===== Recorded data =====
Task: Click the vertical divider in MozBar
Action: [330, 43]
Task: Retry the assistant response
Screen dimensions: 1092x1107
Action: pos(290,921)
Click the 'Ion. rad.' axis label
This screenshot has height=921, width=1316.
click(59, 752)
=====
===== Recorded data =====
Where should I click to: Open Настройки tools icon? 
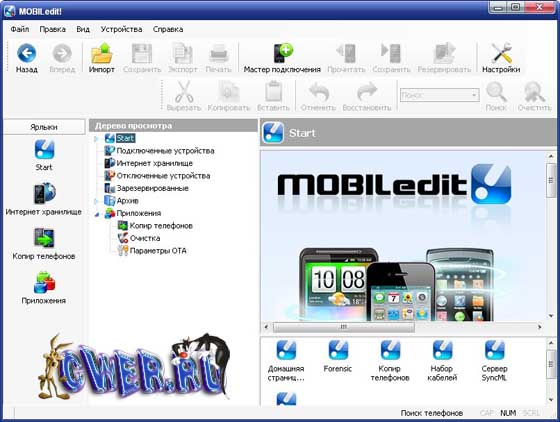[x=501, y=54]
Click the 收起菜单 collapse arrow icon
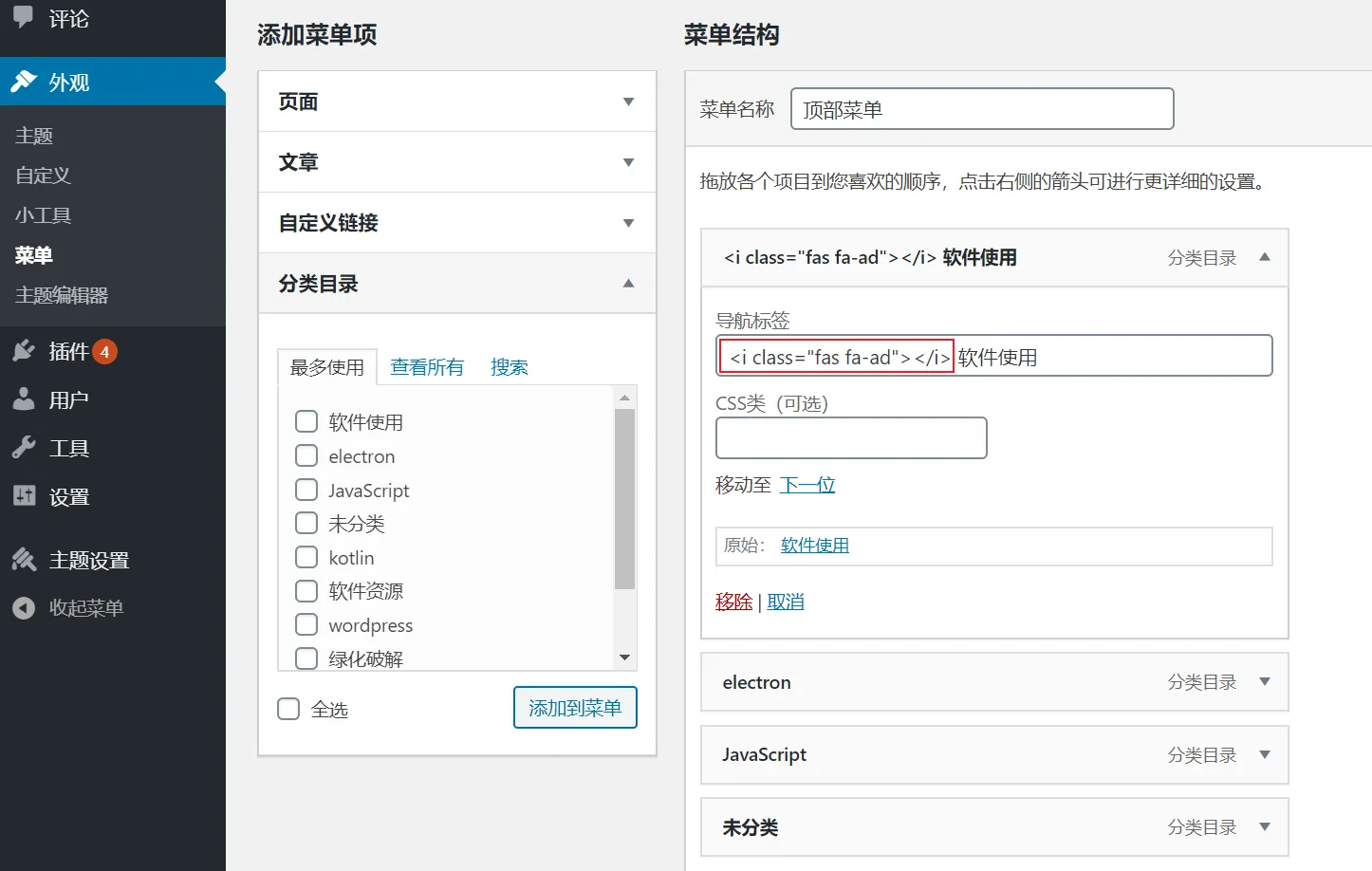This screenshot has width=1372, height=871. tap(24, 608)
=====
===== Recorded data =====
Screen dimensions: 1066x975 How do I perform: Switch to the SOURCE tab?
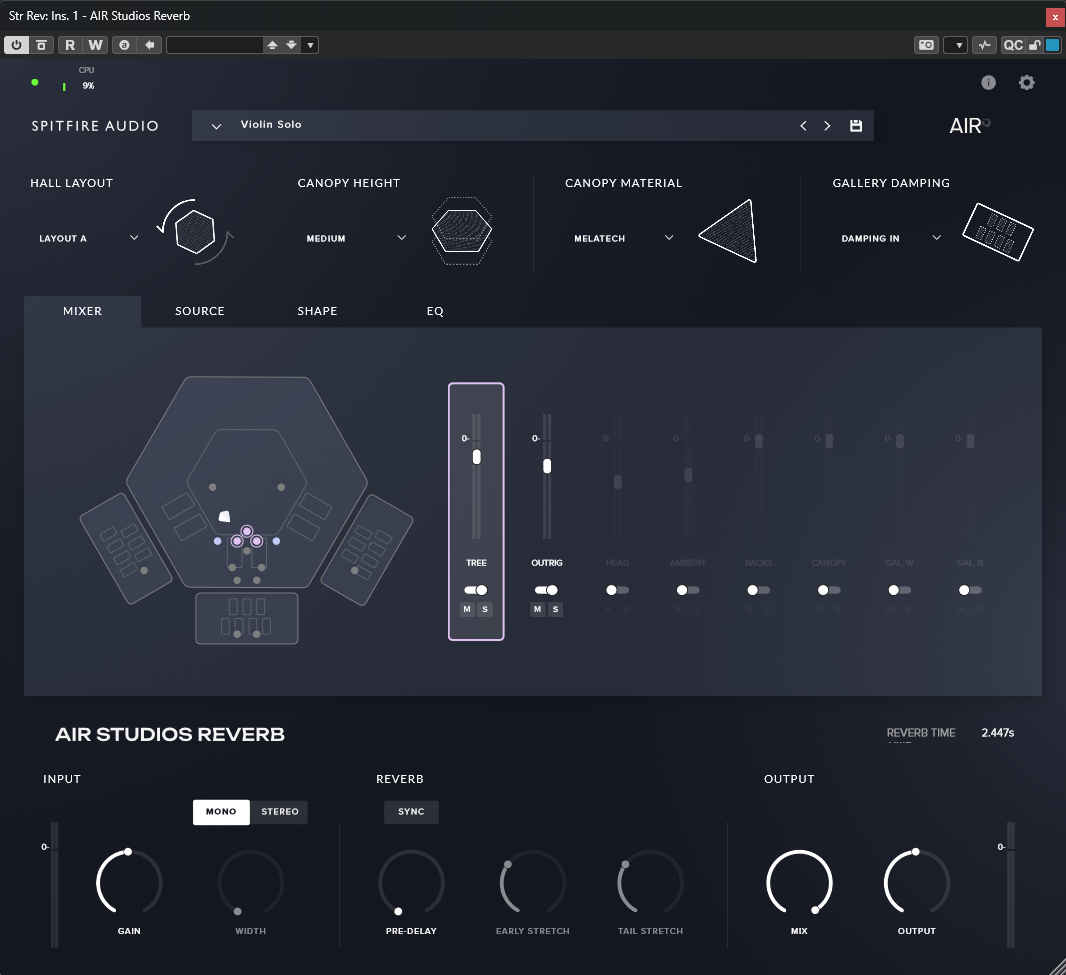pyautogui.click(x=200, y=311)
=====
→ **Task requirements**: Lay out the records above as a Markdown table with the columns "Number" and "Entry," giving each line its own numbered row and starting with the line that contains "Where should I" and going on through the line that contains "This screenshot has width=1372, height=871.". Skip blank lines and leave the pictures out.

→ **Response to the task**:
| Number | Entry |
|---|---|
| 1 | Where should I click to: Open Настройки tools icon?  |
| 2 | [x=501, y=54] |
| 3 | Click the 收起菜单 collapse arrow icon |
| 4 | This screenshot has width=1372, height=871. tap(24, 608) |